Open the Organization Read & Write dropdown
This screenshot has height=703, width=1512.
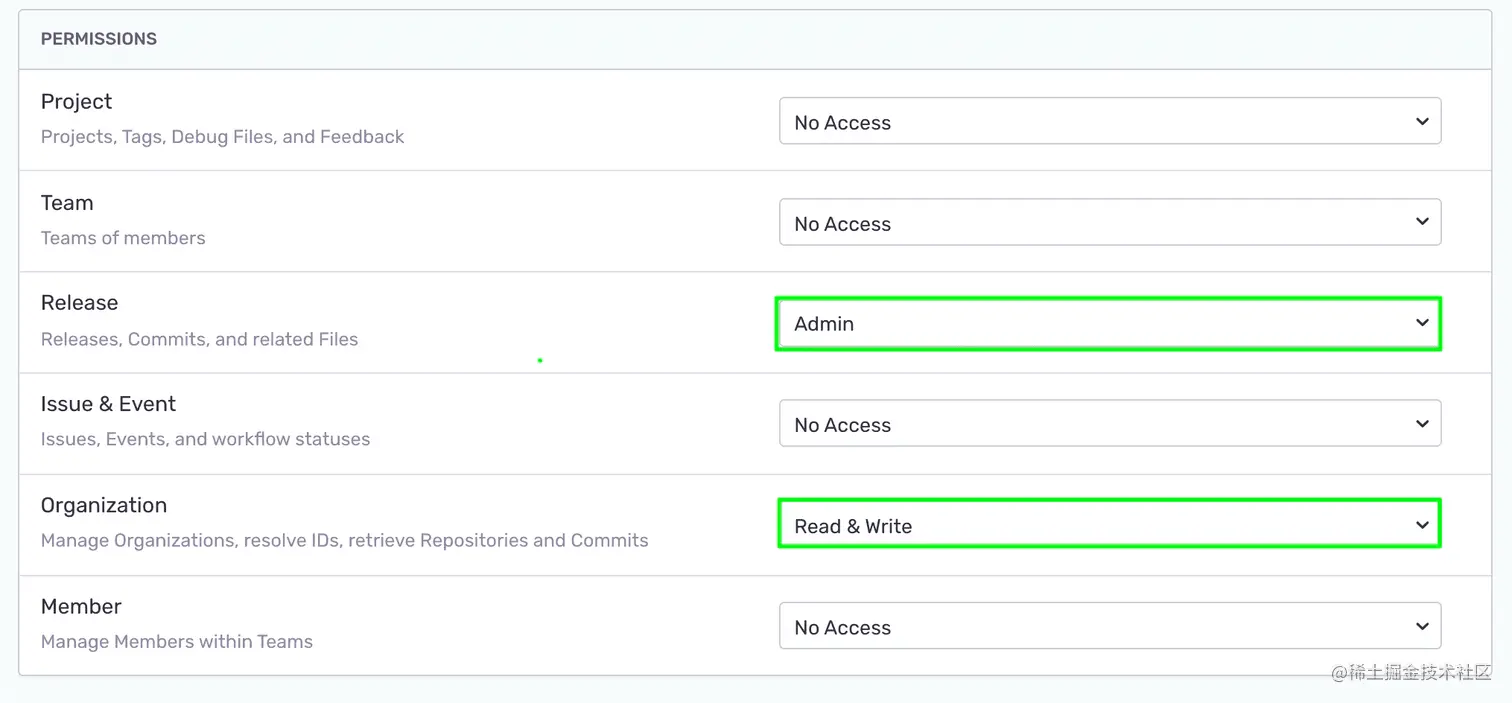click(1108, 524)
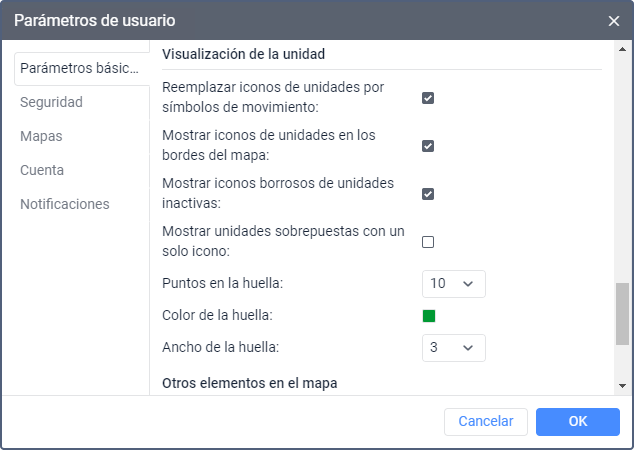The image size is (634, 450).
Task: Close the Parámetros de usuario dialog
Action: (x=613, y=20)
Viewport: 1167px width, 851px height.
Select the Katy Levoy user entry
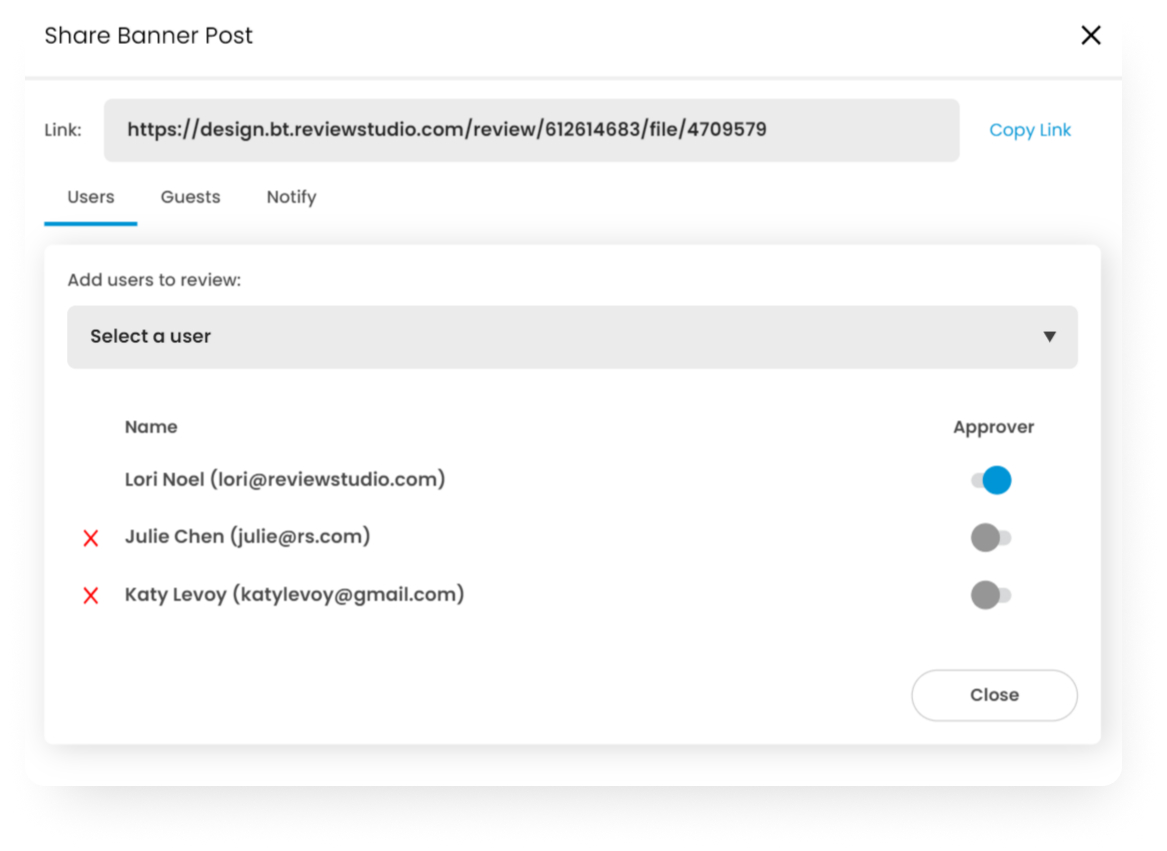point(294,595)
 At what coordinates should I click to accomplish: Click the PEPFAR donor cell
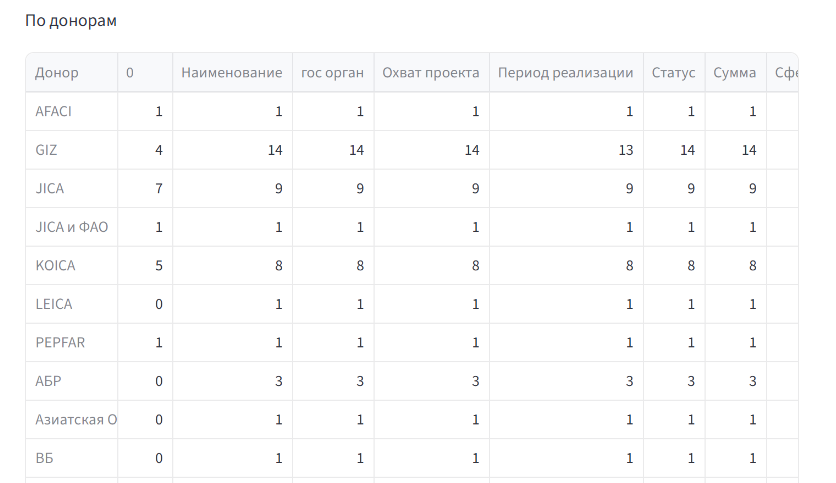[x=60, y=343]
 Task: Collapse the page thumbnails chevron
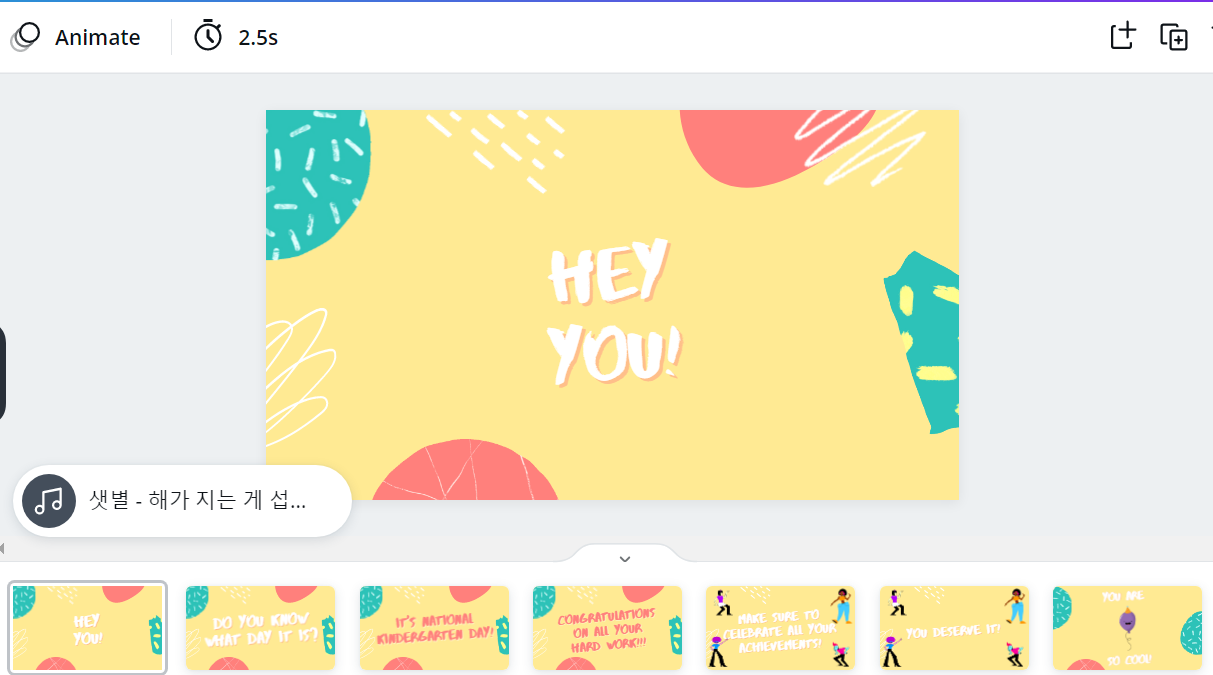click(625, 558)
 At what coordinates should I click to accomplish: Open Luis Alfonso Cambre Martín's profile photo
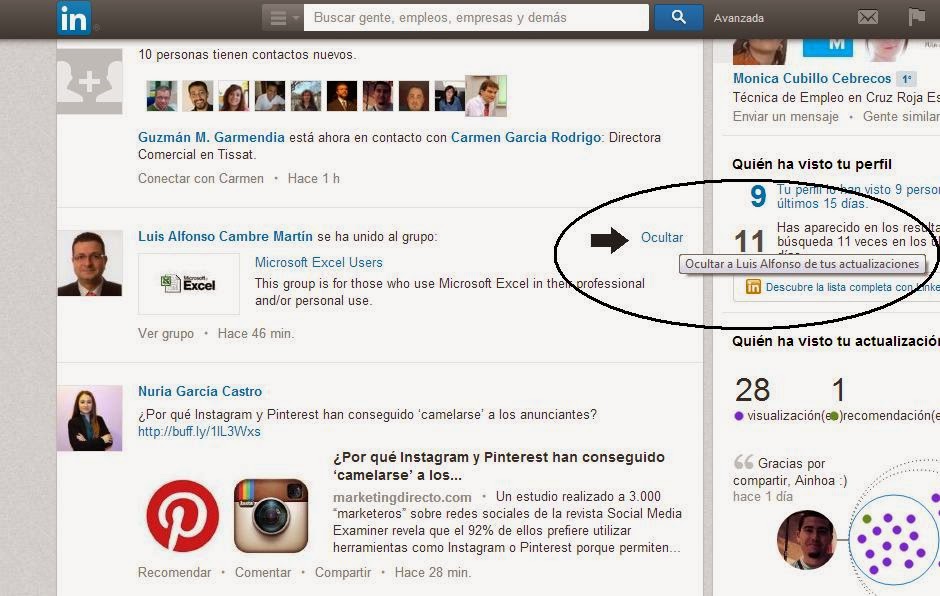pos(89,263)
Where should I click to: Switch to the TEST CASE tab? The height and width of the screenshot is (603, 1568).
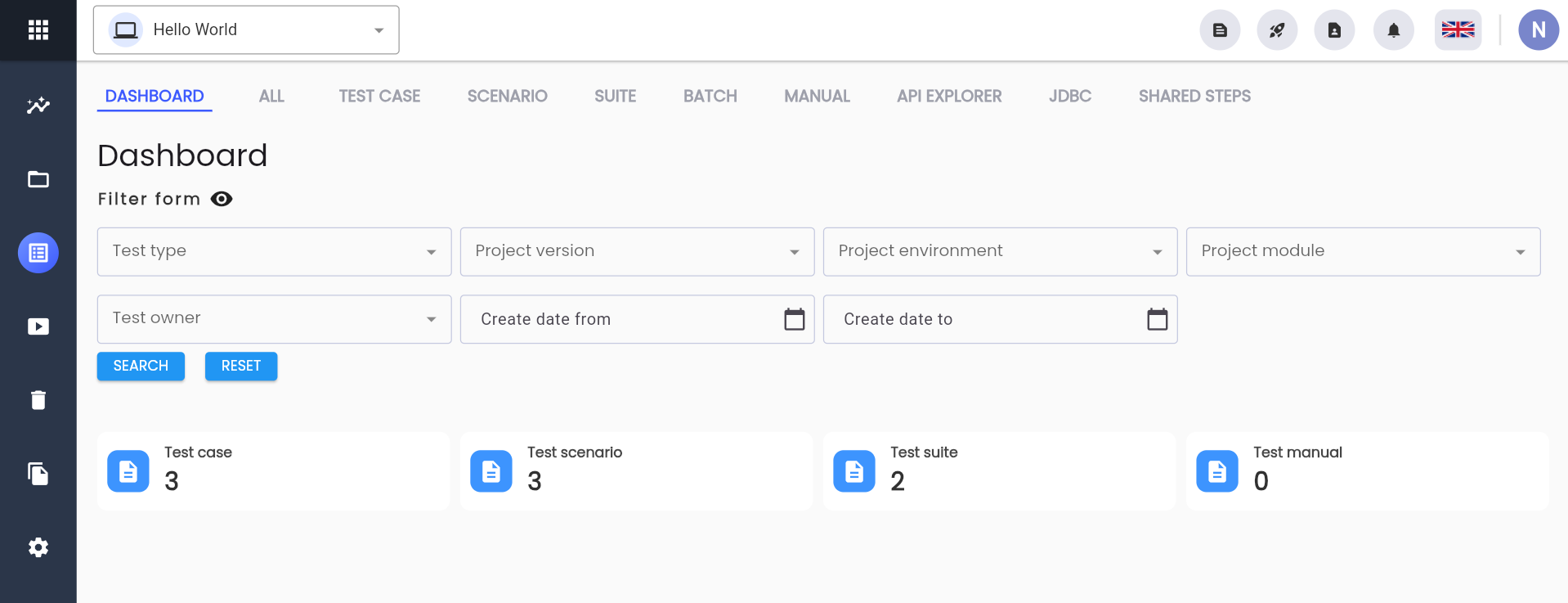(379, 97)
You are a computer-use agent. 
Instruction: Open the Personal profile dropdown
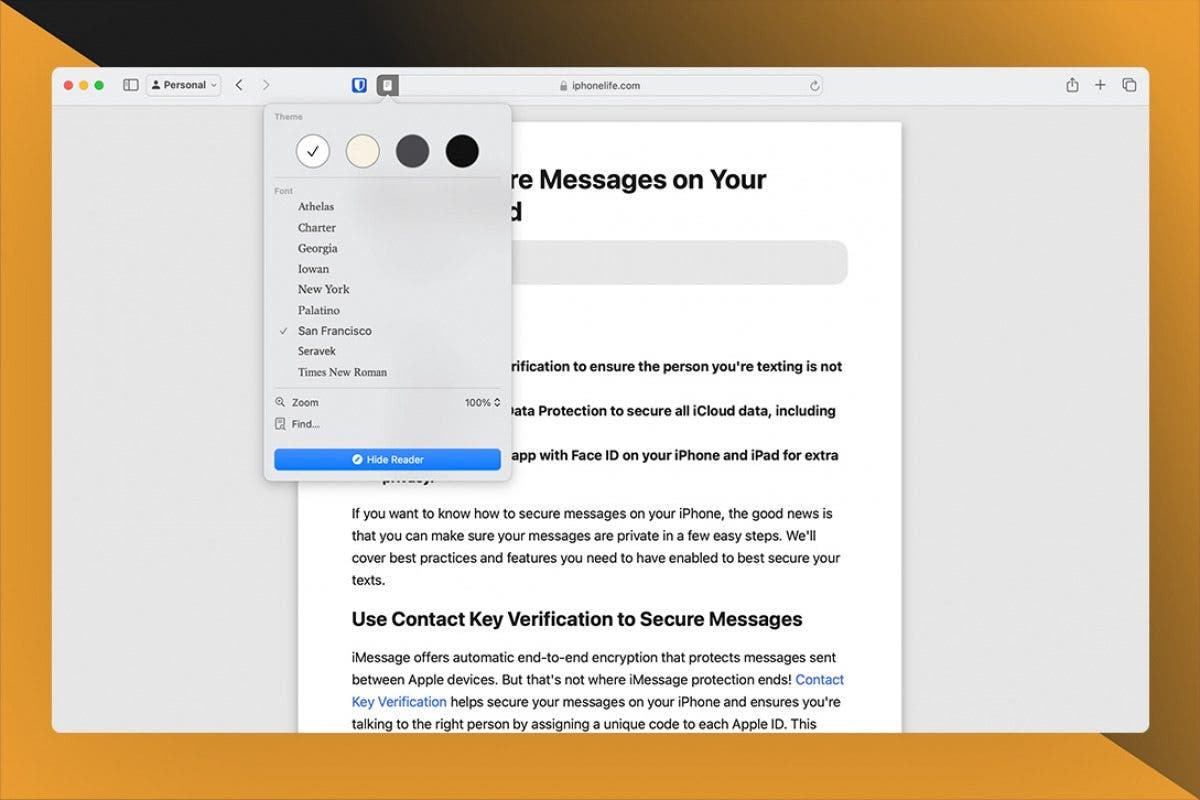[x=183, y=85]
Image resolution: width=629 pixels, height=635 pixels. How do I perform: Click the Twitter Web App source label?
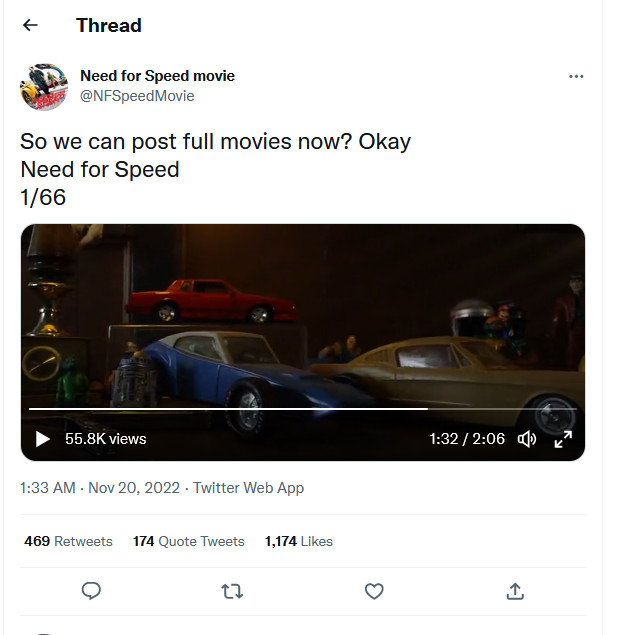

---+---

Everything in the data above should be set down again exactly, except the pictures.

▶ Output of the task
Open the Organization Read & Write dropdown
This screenshot has height=703, width=1512.
click(1108, 524)
The image size is (634, 450).
Task: Close the Parámetros de usuario dialog
Action: (x=613, y=20)
Viewport: 1167px width, 851px height.
Select the Katy Levoy user entry
point(294,595)
 At what coordinates should I click to accomplish: Click the PEPFAR donor cell
[x=60, y=343]
 Task: Collapse the page thumbnails chevron
click(625, 558)
 At what coordinates should I click to accomplish: Open Luis Alfonso Cambre Martín's profile photo
pos(89,263)
Where should I click to: Switch to the TEST CASE tab? The height and width of the screenshot is (603, 1568).
(379, 97)
You are a computer-use agent. 
Instruction: Open the Personal profile dropdown
[x=183, y=85]
Image resolution: width=629 pixels, height=635 pixels. How do I perform: Click the Twitter Web App source label?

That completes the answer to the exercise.